Dann – fast 20 Jahre später – trifft sie Theo Schneider wieder, beide arbeiten im selben Hotel in Leer. Er war damals verdächtig, etwas mit dem Verschwinden der kleinen Kyra zu tun zu haben. Wie in einem Wahn spioniert Caroline Theo Schneider hinterher. Was ist damals wirklich passiert? Ist Kyra womöglich noch am Leben? Caroline ist fest entschlossen, die Wahrheit herauszufinden, egal wie...

1. Kapitel


»Auch ein langer Weg beginnt mit dem ersten Schritt.«

Diese Weisheit meiner Großmutter Schnabelhauser ging mir seit Tagen nicht mehr aus dem Kopf. Das erste Mal hatte ich den Spruch gehört, als ich mit verzweifelter Miene vor meinem neuen Kinderfahrrad stand. In kindlicher Verzweiflung hatte ich gerufen: »Ich kann das nicht.«

Worauf meine Großmutter mich sanft auf den Sattel schob, mit der Hand meinen Rücken stützte und mit der anderen Hand meinen Lenker umklammerte. »Du musst nur den ersten Schritt tun, mein Kind«, sagte sie mit vertrauter Stimme. »Der Rest kommt schon von alleine.«

Mit leicht angewinkelten Armen, auf meinen linken Ellenbogen gestützt, betrachtete ich meinen Ehemann. Enno hatte die Lippen im Schlaf leicht gekräuselt. Er stieß bei jedem Atemzug ein leicht pfeifendes Geräusch aus. Es war früh am Morgen. Die Welt war noch nicht in den tosenden, lauten Modus des Alltags eingetaucht.

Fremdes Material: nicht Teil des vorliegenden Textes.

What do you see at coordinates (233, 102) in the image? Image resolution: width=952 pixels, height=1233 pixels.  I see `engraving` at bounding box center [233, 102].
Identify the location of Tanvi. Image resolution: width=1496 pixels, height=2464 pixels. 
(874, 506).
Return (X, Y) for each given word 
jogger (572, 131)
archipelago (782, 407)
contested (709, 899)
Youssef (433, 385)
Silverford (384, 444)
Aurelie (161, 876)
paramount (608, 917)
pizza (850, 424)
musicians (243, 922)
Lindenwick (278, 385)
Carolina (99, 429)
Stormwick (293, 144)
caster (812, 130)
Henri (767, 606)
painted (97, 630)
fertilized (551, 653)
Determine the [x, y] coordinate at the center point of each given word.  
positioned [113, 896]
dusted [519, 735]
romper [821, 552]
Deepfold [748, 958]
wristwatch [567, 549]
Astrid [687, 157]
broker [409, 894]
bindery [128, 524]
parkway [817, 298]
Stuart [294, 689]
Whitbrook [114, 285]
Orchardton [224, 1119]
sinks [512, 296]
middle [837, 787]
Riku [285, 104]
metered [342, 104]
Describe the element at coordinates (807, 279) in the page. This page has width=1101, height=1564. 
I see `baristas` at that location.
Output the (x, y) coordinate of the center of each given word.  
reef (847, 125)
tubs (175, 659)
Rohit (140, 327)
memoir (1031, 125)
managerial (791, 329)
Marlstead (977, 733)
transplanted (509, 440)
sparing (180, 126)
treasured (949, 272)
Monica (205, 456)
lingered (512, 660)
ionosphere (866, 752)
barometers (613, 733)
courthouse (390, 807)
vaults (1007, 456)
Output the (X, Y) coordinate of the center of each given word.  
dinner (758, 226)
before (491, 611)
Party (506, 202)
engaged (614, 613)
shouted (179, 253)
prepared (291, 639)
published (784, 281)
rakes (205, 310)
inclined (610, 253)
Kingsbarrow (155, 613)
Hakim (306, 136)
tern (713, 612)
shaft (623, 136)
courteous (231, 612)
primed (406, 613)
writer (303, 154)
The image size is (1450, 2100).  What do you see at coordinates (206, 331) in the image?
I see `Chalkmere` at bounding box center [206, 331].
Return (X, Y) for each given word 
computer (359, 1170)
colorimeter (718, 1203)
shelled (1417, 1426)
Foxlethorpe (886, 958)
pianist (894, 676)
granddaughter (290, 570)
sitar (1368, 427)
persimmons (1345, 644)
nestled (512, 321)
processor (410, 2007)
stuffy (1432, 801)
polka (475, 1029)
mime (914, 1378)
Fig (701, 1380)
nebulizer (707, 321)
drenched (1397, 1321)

War es wirklich so, dass man nur den ersten Schritt tun musste, um an sein Ziel zu gelangen? Ich hatte da so meine Zweifel.

Langsam legte ich mich wieder auf mein Kissen zurück. Wo waren nur die Jahre geblieben? Enno hatte bereits sein vierzigjähriges Berufsjubiläum als Werbefotograf hinter sich. Ich arbeitete schon seit ein paar Jahren als Köchin in einem Hotel.

Meine Lider wurden schwer. Ich ließ es einfach zu, dass meine Augen zufielen. Die Dunkelheit tat mir gut. Sie umgab mich wie ein Schutzschild. Die Welt da draußen war hinter der dünnen Haut meiner Augenlider ausgesperrt. Ganz bewusst atmete ich tief ein und mit einem leichten Pusten wieder aus. Meine Rippen dehnten sich, mein Herz bekam Platz. Ich konnte wieder frei atmen.

Wann waren die dunklen Jahre etwas heller geworden? Konnte ich einen bestimmten Tag nennen, an dem mein seelisches Gleichgewicht nicht mehr bei jeder Unwegsamkeit sofort aus dem Takt geriet?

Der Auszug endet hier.